The course is structured around
the Enlightened Shareholder Model or Enlightened Stakeholder Theory. Students are assumed to have basic knowledge
of the concepts of time value of money, valuation, capital budgeting, and cost
of capital.
Course Objectives
Course Materials
Textbooks:
·
Principles of Corporate Finance, by Brealey, Myers, and Allen, McGraw-Hill/Irwin 11th
ed. (BMA)
Other:
·
Course e-packet (see below)
·
Access to current business news
either online or in print form
·
Additional readings as assigned
during the semester
·
Calculator with log and
exponential functions
·
Access to computer for
spreadsheet analysis
The course blackboard website will be the primary
source of communication outside of the classroom and you should consult it on a
regular basis. It can be accessed
through your Blackboard account.
E-Packet
There are several additional readings required for
the course and these will be provided in electronic format. In addition, in
each section I have included a list of additional outside reading that
interested students are encouraged to review as time permits. These additional
outside readings are typically available either through the library website (go to
databases à business
source premier) or through the Social Science Research Network (ssrn.org)
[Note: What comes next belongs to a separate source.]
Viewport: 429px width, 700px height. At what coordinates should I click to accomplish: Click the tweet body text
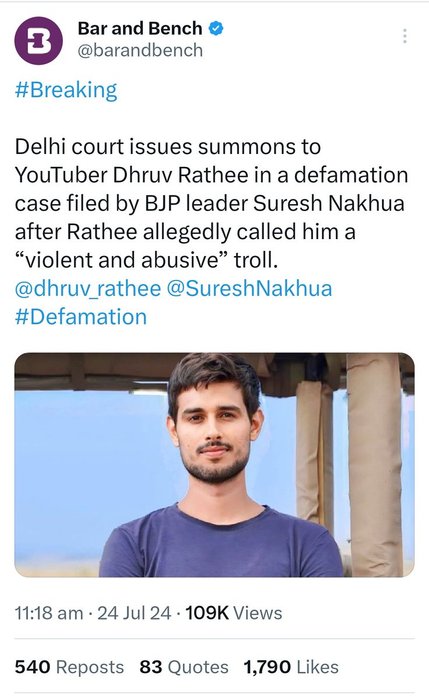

website. If students are unable to have direct access through either of these
sites, I will provide the readings to you either electronically or in hardcopy.
Grading
Each student’s course grade will be calculated
using the following weights:
Case #1 10%
Case #2 10%
Case #3 10%
Case #4 10%
Mid-Term
Exam 30%
Final
Exam 30%
Cases
There are four cases due during the quarter. These
cases will be posted at least one week before their due date. Cases are limited
to 5-typed pages with supporting appendixes. Students may work with one other
student (so teams of two, at most). Additional instructions will be distributed
with each case. Cases will be evaluated on technical merit, insightfulness,
clarity, and professionalism. Each case is worth 10% of the final grade.
Mid-Term Exam
The mid-term exam is during the sixth week of
classes. Students will need access to a scientific calculator for the exam. The
exam is
closed-book, closed-note, so students should prepare accordingly. The exam
accounts for 30% of the final grade.
Final Exam
The final exam is cumulative and comprehensive. It
is intended to challenge the student to apply the material from the course in
both familiar and unfamiliar situations. Similar to the mid-term, it will be
closed-book, closed-note. The exam will be administered during the normal class
meeting time during finals week. It is a three-hour exam. The final exam is
worth 30% of the final grade.
Keys to Success
This course is intended to be quite
challenging. If hearsay can be trusted,
I have succeeded in my intent. Although
no particular topic is unusually difficult, the pace and volume of material, as
well as the cumulative nature of the learning, leads to a course that will require
a steady, but hopefully not overly-burdensome, time-commitment. As graduate students, I expect each of you to
be an active learner in that you will prepare as completely as possible for
every meeting, come to class with questions and notes prepared, and will
contribute to a dynamic classroom environment. Do not hesitate to seek
additional help, as necessary. Although
I do not have specific team-exercises incorporated into this class, I strongly
encourage you to work in teams on assignments and in preparation for exams.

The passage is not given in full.